[Description of the task] Copy each line of the listing below word for word.

Dataset listing
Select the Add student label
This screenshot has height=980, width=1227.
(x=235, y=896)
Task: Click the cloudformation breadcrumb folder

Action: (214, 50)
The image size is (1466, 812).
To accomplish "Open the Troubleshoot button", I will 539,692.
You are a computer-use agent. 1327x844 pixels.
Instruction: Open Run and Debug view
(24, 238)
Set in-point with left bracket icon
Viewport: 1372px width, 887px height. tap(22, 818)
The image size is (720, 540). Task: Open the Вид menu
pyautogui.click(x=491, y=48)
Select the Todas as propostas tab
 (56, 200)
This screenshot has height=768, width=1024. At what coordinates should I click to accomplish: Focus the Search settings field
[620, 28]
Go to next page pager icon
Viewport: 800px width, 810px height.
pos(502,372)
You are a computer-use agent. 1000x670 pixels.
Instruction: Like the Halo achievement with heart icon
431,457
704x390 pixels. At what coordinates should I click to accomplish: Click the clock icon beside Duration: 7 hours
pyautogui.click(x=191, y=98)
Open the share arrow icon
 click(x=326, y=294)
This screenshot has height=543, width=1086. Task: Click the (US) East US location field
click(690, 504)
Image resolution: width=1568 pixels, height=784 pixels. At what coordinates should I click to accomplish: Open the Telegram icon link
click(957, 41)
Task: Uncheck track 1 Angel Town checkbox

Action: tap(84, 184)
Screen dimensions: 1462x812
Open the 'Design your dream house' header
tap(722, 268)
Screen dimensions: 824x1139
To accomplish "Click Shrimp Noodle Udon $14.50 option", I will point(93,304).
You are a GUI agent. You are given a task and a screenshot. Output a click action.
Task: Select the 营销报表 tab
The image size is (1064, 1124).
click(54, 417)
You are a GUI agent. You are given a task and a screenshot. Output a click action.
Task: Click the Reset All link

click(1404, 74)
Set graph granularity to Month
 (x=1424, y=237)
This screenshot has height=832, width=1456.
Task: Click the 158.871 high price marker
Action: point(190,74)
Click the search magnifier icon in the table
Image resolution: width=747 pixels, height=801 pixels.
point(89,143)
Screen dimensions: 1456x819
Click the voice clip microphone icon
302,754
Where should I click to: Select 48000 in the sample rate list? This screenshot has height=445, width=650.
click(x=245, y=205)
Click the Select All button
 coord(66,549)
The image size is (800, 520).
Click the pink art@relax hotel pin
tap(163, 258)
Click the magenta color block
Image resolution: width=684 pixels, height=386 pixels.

[Completed exercise]
Select the Add student label
This screenshot has height=980, width=1227.
(x=235, y=896)
Task: Click the cloudformation breadcrumb folder

Action: (214, 50)
The image size is (1466, 812).
To accomplish "Open the Troubleshoot button", I will 539,692.
You are a computer-use agent. 1327x844 pixels.
Instruction: Open Run and Debug view
(24, 238)
Set in-point with left bracket icon
Viewport: 1372px width, 887px height. tap(22, 818)
The image size is (720, 540). Task: Open the Вид menu
pyautogui.click(x=491, y=48)
Select the Todas as propostas tab
 (56, 200)
This screenshot has height=768, width=1024. At what coordinates should I click to accomplish: Focus the Search settings field
[620, 28]
Go to next page pager icon
Viewport: 800px width, 810px height.
pos(502,372)
You are a computer-use agent. 1000x670 pixels.
Instruction: Like the Halo achievement with heart icon
431,457
704x390 pixels. At what coordinates should I click to accomplish: Click the clock icon beside Duration: 7 hours
pyautogui.click(x=191, y=98)
Open the share arrow icon
 click(x=326, y=294)
This screenshot has height=543, width=1086. Task: Click the (US) East US location field
click(690, 504)
Image resolution: width=1568 pixels, height=784 pixels. At what coordinates should I click to accomplish: Open the Telegram icon link
click(957, 41)
Task: Uncheck track 1 Angel Town checkbox

Action: tap(84, 184)
Screen dimensions: 1462x812
Open the 'Design your dream house' header
tap(722, 268)
Screen dimensions: 824x1139
To accomplish "Click Shrimp Noodle Udon $14.50 option", I will point(93,304).
You are a GUI agent. You are given a task and a screenshot. Output a click action.
Task: Select the 营销报表 tab
The image size is (1064, 1124).
click(54, 417)
You are a GUI agent. You are given a task and a screenshot. Output a click action.
Task: Click the Reset All link

click(1404, 74)
Set graph granularity to Month
 (x=1424, y=237)
This screenshot has height=832, width=1456.
Task: Click the 158.871 high price marker
Action: point(190,74)
Click the search magnifier icon in the table
Image resolution: width=747 pixels, height=801 pixels.
point(89,143)
Screen dimensions: 1456x819
Click the voice clip microphone icon
302,754
Where should I click to: Select 48000 in the sample rate list? This screenshot has height=445, width=650.
click(x=245, y=205)
Click the Select All button
 coord(66,549)
The image size is (800, 520).
Click the pink art@relax hotel pin
tap(163, 258)
Click the magenta color block
Image resolution: width=684 pixels, height=386 pixels.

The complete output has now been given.